Warren to Leave CFPB on Aug. 1

WASHINGTON — The Treasury Department said Tuesday that Elizabeth Warren is stepping down as the special advisor to the secretary effective August 1.

Raj Date, the bureau's associate director of research, markets and regulations, will take over for Warren when she returns to Harvard Law School next month.

Date had been floated as a possible candidate to lead the bureau as its first director. But the White House instead nominated former Ohio attorney general Richard Cordray, the bureau's enforcement chief, last week.

Date will oversee the day-to-day operations of the bureau until a permanent director is confirmed by the Senate.
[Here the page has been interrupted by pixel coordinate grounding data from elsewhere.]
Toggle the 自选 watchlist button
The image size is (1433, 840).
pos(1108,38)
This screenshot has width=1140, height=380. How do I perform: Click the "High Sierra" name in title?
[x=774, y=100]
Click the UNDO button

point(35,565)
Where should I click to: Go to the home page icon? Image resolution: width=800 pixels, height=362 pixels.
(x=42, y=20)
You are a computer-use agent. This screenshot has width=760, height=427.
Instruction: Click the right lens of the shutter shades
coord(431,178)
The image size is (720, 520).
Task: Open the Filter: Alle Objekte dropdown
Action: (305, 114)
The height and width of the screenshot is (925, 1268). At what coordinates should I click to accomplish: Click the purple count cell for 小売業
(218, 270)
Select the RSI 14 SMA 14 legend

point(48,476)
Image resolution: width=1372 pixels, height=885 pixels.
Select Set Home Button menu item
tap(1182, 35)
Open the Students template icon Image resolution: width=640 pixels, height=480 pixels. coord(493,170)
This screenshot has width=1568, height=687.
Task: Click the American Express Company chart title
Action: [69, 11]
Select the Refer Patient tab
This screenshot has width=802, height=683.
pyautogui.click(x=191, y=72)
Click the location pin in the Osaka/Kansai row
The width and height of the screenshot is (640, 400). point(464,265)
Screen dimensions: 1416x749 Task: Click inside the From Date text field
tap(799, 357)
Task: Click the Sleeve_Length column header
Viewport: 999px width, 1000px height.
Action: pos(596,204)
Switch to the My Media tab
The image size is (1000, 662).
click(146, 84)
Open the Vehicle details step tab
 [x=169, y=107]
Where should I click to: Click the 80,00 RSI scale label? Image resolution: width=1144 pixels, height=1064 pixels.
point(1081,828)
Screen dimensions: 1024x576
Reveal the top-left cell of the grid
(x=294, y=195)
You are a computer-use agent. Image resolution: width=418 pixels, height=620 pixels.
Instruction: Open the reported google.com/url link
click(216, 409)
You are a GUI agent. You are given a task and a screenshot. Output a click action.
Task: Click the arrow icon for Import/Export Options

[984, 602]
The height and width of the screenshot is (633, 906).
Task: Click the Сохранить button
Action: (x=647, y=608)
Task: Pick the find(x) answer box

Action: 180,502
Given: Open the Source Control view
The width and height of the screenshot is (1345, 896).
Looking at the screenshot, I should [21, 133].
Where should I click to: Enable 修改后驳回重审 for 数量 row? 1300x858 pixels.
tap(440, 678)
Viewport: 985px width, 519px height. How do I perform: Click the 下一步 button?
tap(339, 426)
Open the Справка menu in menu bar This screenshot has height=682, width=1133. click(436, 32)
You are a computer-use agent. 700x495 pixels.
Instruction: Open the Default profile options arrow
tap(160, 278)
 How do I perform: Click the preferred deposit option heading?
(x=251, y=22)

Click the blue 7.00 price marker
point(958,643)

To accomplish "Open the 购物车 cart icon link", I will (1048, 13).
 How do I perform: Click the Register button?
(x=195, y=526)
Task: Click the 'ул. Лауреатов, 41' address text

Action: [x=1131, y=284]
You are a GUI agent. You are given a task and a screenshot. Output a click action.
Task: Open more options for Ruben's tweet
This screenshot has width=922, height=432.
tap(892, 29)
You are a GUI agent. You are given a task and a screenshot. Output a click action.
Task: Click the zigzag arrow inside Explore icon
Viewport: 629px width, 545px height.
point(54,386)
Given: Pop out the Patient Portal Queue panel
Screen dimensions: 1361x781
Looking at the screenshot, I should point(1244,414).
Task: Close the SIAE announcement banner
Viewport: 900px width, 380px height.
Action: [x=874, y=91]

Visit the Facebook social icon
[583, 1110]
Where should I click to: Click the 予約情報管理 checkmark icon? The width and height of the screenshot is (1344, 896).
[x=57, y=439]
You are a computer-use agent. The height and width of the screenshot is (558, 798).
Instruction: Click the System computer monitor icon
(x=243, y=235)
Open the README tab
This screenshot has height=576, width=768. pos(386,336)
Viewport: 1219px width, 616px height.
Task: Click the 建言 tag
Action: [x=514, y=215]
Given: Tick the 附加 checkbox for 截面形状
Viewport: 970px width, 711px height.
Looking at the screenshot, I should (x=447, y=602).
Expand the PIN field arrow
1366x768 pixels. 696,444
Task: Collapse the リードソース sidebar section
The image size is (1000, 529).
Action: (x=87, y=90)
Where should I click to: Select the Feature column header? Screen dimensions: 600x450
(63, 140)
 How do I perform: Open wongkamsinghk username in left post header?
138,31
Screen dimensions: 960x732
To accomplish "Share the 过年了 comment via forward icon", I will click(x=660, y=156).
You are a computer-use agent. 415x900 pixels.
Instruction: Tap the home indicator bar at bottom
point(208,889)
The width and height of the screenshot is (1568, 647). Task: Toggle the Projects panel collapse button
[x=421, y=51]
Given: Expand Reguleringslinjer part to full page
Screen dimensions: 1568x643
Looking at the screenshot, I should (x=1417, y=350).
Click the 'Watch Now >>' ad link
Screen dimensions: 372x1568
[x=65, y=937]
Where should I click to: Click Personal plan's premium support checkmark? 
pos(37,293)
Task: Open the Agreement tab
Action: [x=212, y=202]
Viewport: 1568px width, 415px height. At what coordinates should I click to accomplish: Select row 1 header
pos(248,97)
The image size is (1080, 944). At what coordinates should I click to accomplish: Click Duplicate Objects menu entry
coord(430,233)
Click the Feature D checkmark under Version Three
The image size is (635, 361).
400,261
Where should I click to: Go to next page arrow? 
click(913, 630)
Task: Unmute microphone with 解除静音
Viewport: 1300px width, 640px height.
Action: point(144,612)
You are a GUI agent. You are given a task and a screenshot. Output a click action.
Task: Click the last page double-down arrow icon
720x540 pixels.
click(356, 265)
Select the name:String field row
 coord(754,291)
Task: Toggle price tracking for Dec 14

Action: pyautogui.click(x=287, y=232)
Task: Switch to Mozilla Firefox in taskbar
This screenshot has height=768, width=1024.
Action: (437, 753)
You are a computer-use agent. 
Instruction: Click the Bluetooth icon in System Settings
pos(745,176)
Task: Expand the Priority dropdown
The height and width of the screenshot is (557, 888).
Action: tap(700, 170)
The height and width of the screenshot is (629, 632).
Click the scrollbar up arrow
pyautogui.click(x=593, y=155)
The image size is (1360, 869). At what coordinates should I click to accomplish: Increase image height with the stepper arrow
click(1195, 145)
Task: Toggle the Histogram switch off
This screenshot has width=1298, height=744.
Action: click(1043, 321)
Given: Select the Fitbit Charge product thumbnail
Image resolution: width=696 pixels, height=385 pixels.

"Raj has an impressive background in financial services, academia, government, and non-profit organizations, and I am pleased that he will serve in this new capacity as the CFPB continues moving forward with its important work," Treasury Secretary Tim Geithner said in the press release.

Before joining CFPB, Date worked for more than a decade in the financial services industry, both at Capital One Financial, where he was a senior vice president, and later at Deutsche Bank, where he was a managing director. In 2009 he founded the Cambridge Winter Center, a nonpartisan think tank focused on U.S. financial institutions policy.

Warren has served as the agency's de-facto head since last year. She was considered the lead candidate to head the bureau on a permanent basis, but Democrats have been trying to convince her to run for Senate against Sen. Scott Brown, R-Mass.